* Material supplied
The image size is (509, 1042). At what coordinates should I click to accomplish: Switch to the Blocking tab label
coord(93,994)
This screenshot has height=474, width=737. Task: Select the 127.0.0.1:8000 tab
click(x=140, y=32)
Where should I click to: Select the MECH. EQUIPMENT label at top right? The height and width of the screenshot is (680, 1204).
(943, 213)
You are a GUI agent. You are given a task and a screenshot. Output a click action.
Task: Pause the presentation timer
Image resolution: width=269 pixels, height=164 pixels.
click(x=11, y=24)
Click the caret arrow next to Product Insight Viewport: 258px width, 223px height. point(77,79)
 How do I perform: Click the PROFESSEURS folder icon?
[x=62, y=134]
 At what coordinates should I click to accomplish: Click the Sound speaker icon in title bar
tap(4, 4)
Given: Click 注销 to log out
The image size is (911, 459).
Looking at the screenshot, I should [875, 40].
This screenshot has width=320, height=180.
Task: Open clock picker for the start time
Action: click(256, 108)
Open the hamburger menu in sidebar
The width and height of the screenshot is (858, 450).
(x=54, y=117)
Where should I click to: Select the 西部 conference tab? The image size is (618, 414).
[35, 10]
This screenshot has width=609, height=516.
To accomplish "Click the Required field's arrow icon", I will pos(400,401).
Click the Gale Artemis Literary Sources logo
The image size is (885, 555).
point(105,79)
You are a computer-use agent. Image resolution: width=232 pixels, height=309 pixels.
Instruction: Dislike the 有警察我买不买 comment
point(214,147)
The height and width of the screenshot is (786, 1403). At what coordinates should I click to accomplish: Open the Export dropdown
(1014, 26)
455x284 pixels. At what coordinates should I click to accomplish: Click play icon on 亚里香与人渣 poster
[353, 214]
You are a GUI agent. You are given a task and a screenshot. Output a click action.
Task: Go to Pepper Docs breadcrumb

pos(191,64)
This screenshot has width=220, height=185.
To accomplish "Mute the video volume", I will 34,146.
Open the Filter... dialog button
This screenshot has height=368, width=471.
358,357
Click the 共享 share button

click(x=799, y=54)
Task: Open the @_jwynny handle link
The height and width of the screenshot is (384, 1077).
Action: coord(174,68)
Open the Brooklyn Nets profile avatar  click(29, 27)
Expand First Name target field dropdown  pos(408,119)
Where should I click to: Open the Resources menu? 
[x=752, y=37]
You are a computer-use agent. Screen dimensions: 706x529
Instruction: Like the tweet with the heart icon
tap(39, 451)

* Task brief
Lines that contain the string "agent" should be copied from the material above.

* The answer
You are a GUI agent. You are given a task and a screenshot. Output a click action.
You are a computer-use agent. Image resolution: width=232 pixels, height=309 pixels.
You are a GUI agent. You are given a task and a screenshot. Output a click action.
You are a computer-use agent. Screen dimensions: 706x529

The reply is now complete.